High incidences of graft failure and graft-versus-host disease in
the recipients of bone marrow transplantations (BMT) from unrelated
donors (URD) may reflect the existence of allelic disparities between
the patient and the URD despite apparent HLA identity at HLA-A, HLA-B,
and HLA-DRB1 loci. To identify the extent and pattern of allelic
disparities at HLA-A and HLA-B loci, 128 patients and 484 potential URD
were evaluated by DNA typing. DNA typing for HLA-A, HLA-B, and HLA-DRB1
was performed at Memorial Sloan Kettering Cancer Center. HLA-A and
HLA-B serotyping on URD was provided by the registries. By original
typing (serology for HLA-A and HLA-B; DNA typing for DRB1) 187, 164, and 133 URD were 6/6, 5/6, and 4/6 matches, respectively. Following DNA
typing, however, only 52.9% of the originally 6/6 matched URD remained
6/6, while 38.5%, 7.5%, and 1.1% were found to be 5/6, 4/6, and 3/6
matches. The level of disparity was higher in the originally 5/6 (P
< .01) and 4/6 (P < .01) matched URD. A higher level of
disparity was seen for HLA-B as compared to HLA-A. In addition, a
serotype related variation was also noticed. For example, 24.1% of
HLA-A2 and 60.1% of HLA-B35 seromatched URD were genotypically
disparate, but no disparities were seen for HLA-A1 and HLA-B8. A higher
percentage of HLA-A (67.4%) compared with HLA-B (35.4%) serologic
homozygous URD remained genotypically homozygous (P = .01).

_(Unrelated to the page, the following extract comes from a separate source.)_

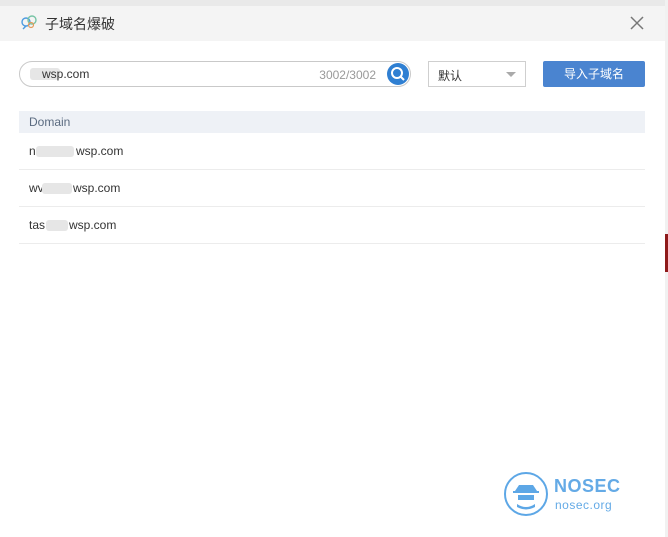  I want to click on chevron-down-icon, so click(511, 74).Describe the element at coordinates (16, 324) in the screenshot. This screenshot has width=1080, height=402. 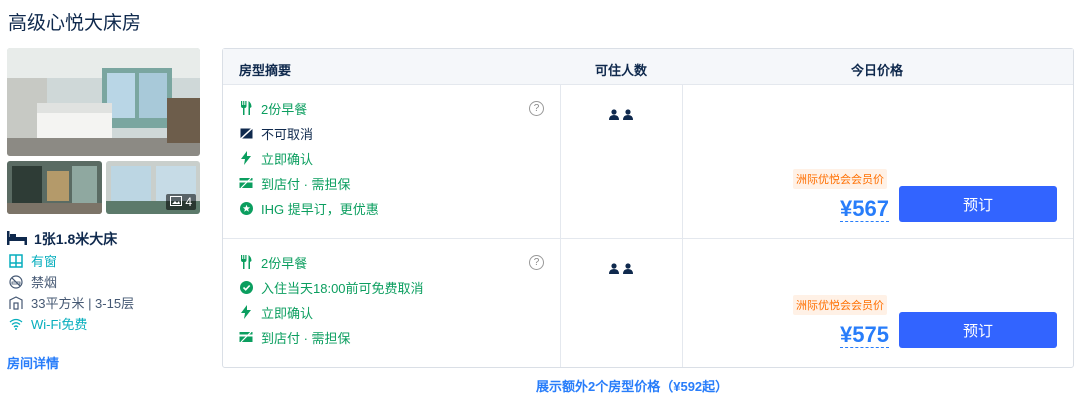
I see `wifi-icon` at that location.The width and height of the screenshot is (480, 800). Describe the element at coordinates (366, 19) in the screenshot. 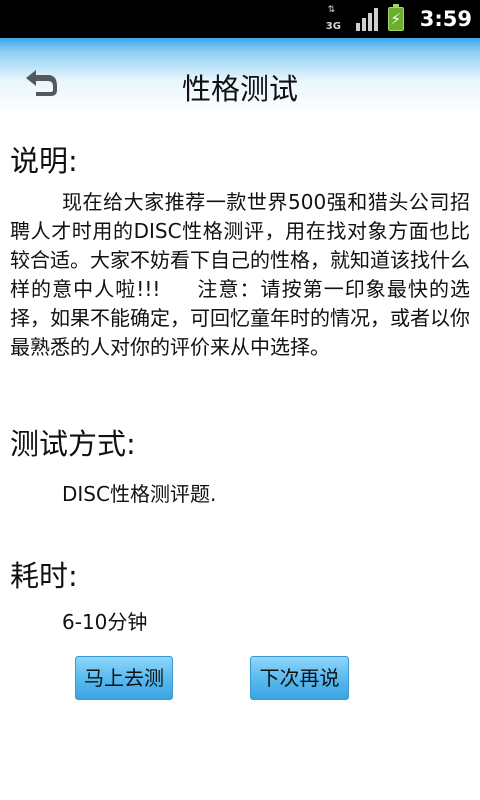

The level of allelic disparity was lower (P < .01 for
6/6; P = .02 for 5/6) if the patient had one of the
15 most common haplotypes (A1B8DR3, A2B7DR15, A3B7DR15, etc) in
comparison to the rest of the group. Outcome studies will answer the
question whether these disparities are associated with a higher rate of
immunological complications seen with URD-BMT.